Berikut adalah yang perlu Anda ketahui pada hari Jumat, 22 Mei:
Dolar AS (USD) tetap tangguh terhadap mata uang lainnya setelah aksi volatil pada hari Kamis saat para investor menilai perkembangan terbaru seputar konflik Timur Tengah. Kalender ekonomi Eropa akan menampilkan data sentimen bisnis IFO pada hari Jumat. Pada paruh kedua hari ini, Universitas Michigan akan mempublikasikan revisi data Indeks Sentimen Konsumen AS bulan Mei.
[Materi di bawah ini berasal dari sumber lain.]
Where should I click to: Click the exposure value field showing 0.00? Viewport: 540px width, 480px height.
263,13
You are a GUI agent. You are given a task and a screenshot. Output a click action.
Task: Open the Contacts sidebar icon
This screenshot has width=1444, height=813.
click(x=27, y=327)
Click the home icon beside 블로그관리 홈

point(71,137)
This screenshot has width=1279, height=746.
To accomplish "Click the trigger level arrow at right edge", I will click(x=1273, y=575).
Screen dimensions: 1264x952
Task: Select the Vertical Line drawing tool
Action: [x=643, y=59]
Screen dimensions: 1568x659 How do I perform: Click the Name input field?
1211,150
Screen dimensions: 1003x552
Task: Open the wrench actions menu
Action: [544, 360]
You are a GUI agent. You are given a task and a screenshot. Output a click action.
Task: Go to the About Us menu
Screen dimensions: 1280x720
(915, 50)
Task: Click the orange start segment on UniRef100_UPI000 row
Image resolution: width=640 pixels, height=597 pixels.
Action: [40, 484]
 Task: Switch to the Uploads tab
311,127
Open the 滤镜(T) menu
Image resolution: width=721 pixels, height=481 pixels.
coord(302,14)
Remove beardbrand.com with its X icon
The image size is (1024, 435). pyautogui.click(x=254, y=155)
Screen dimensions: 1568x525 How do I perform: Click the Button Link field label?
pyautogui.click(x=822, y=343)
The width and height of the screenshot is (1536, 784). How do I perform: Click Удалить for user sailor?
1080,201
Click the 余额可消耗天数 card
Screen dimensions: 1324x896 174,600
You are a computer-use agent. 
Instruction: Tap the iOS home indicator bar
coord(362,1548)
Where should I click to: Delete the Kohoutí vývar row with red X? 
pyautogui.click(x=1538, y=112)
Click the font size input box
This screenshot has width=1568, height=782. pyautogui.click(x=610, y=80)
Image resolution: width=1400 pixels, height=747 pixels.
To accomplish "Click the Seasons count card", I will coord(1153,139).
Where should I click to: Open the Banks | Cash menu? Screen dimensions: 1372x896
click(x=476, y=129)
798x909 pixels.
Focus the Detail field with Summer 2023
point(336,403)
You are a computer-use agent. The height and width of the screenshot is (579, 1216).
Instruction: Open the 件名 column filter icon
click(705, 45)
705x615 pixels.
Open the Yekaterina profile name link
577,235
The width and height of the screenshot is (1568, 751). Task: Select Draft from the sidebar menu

Selain itu, Presiden AS Donald Trump akan melantik Kevin Warsh sebagai ketua Federal Reserve (The Fed) di Gedung Putih.
Harga Dolar AS Minggu ini
Tabel di bawah menunjukkan persentase perubahan Dolar AS (USD) terhadap mata uang utama yang terdaftar minggu ini. Dolar AS adalah yang terkuat melawan Dolar Kanada.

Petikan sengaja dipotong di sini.